Catatan untuk Seluruh Rekan Mahasiswa
Ada tiga hal yang tidak bisa dipisahkan dari demokrasi: kebebasan berpendapat, keterbukaan informasi, dan jaminan hak pilih. Jika berkurang atau lemah satu dari tiga hal tersebut, maka demokrasi masuk ke dalam fase menuju keruntuhan. Bukan hanya omong kosong, karena dalam banyak literatur sejarah, fakta telah membuktikan kebenarannya. Contoh terdekat adalah Indonesia di masa pemerintahan orde baru, di mana kala itu kebebasan berpendapat layak dikatakan mati yang ditandai dengan banyaknya pembungkaman pada kalangan aktivitas hingga pembredelan media massa. Di kalangan aktivis tentunya kita tahu tentang kasus Marsinah dan Wiji Thukul, lalu dari media ada majalah Tempo yang pernah menjadi korban pembredelan.

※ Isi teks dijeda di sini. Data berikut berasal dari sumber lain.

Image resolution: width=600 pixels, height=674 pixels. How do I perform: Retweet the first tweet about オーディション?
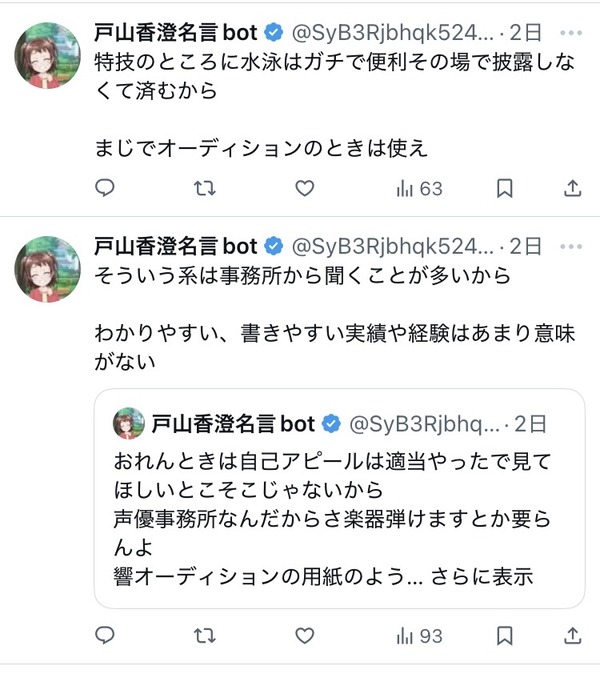[204, 188]
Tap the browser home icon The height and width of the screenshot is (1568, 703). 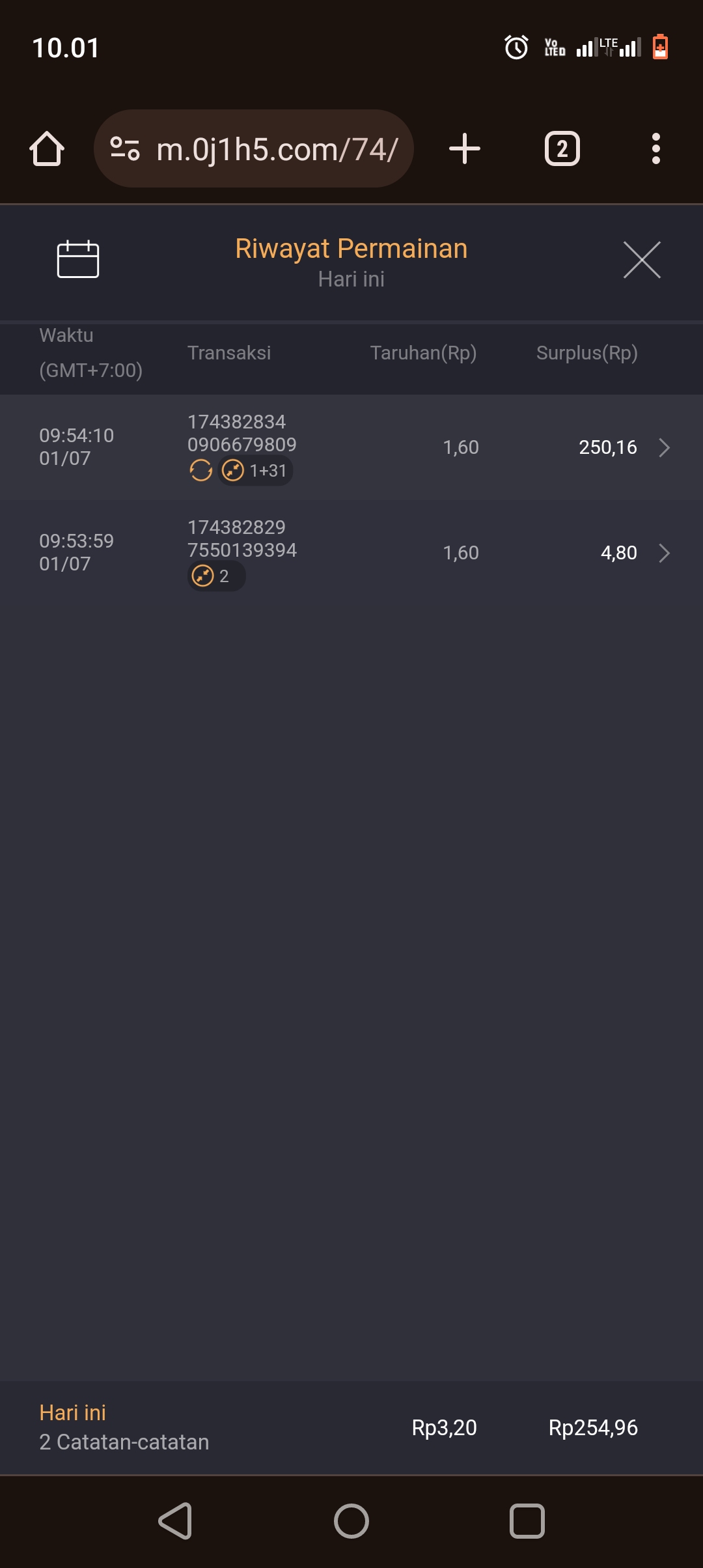pos(47,149)
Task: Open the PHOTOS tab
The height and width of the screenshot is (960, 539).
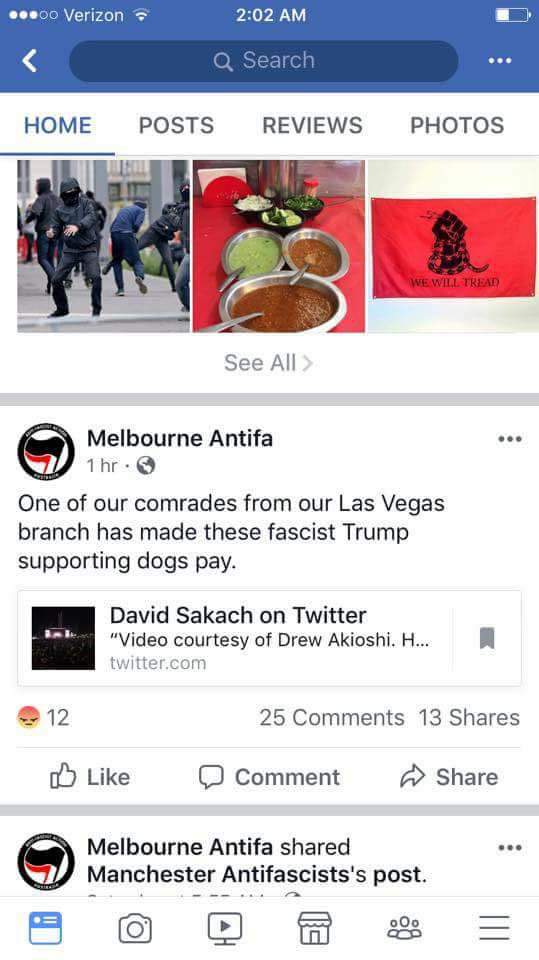Action: click(x=457, y=125)
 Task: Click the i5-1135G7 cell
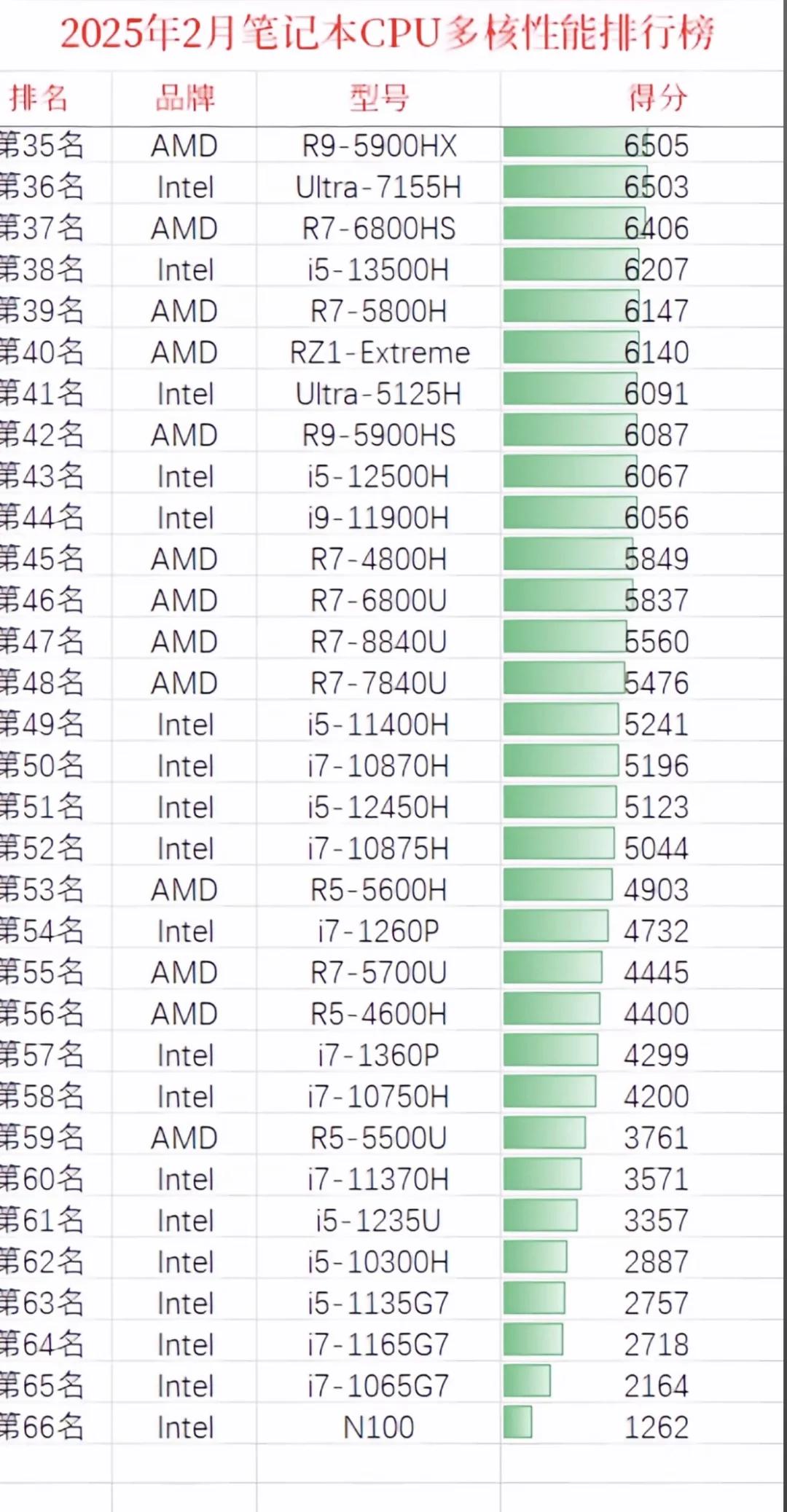[x=379, y=1303]

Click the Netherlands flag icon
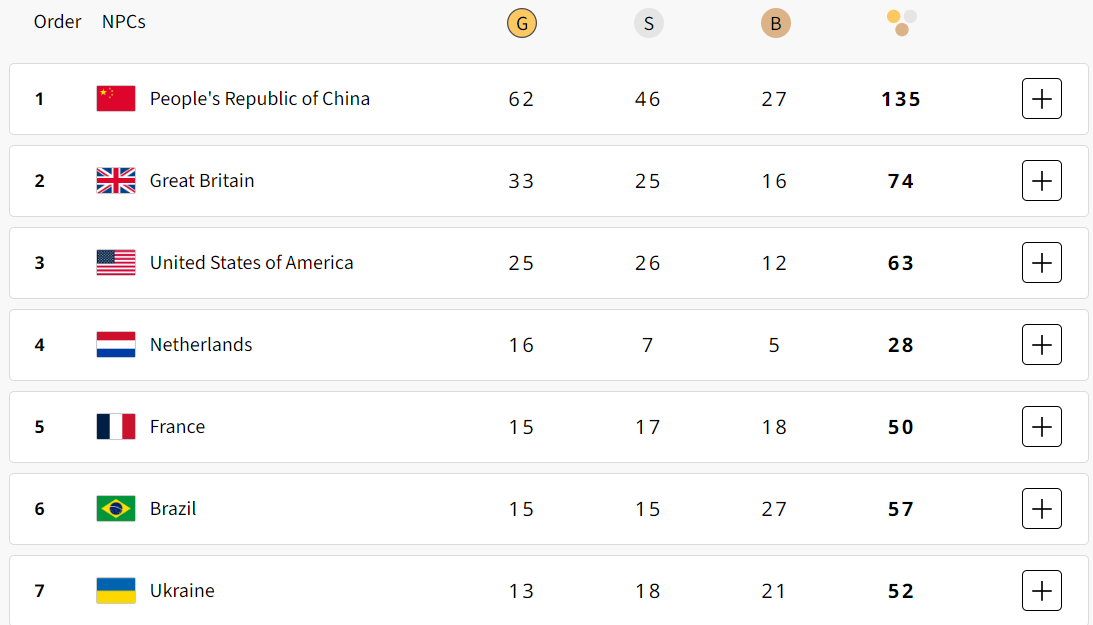coord(116,345)
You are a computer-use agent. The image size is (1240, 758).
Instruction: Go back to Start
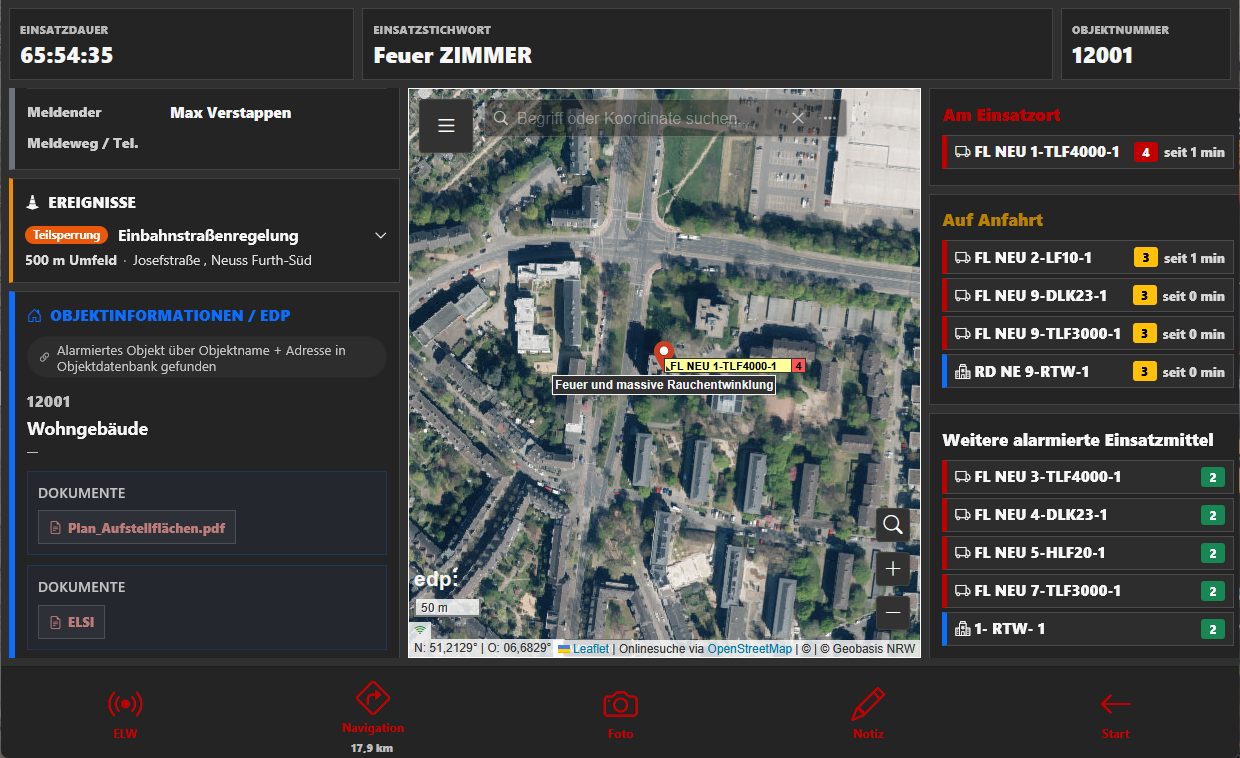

Sejarah memang tidak pernah bisa berbohong, sistem pemerintahan demokrasi setiap kali berada dalam situasi yang tidak menguntungkan akan selalu mengarah dan kembali pada para penguasa otoriter. Selain orde baru di Indonesia, negara-negara bagian di Eropa yang merupakan tempat lahirnya demokrasi juga mengalami hal yang sama, seperti Yunani, dan di belahan lain Mesir juga mengalami pada kasus kudeta terhadap presiden terpilih Muhammad Mursi. Masih banyak lagi negara yang demokrasinya mengalami kemunduran dan tergantikan dengan kepemimpinan otoriter, di antaranya ada Chile, Argentina, Brazil, Ghana, Guatemala, Nigeria, Peru, Republik Dominika, Thailand, Uruguay dan Venezuela.
Sebagai negara yang pernah mengalami fase kepemimpinan otoriter, Indonesia tahu betul bagaimana peliknya menjalani hidup yang tidak sesuai dengan asas-asas HAM. Rentetan perlawanan yang meletus di tahun 1998 merupakan bukti dari kondisi tersebut, dari sana lahirlah satu periode baru yang kita kenal dengan reformasi. Jika dihitung hingga saat ini, 20 tahun lebih sudah reformasi bertahan dari dinamika politik yang sarat akan kepentingan, secara simbolis ia memang belum tergantikan dengan periode baru. Saat ini Indonesia masih berada dalam era reformasi, era di mana demokrasi seharusnya menjadi pilar penting sistem pemerintahan negara. Tapi di balik itu semua, reformasi kini tak lebih dari sekedar nama, esensi dari cita-cita yang dibangun oleh masyarakat serta kalangan 98 semakin jauh. Kita telah meninggalkan reformasi itu sendiri.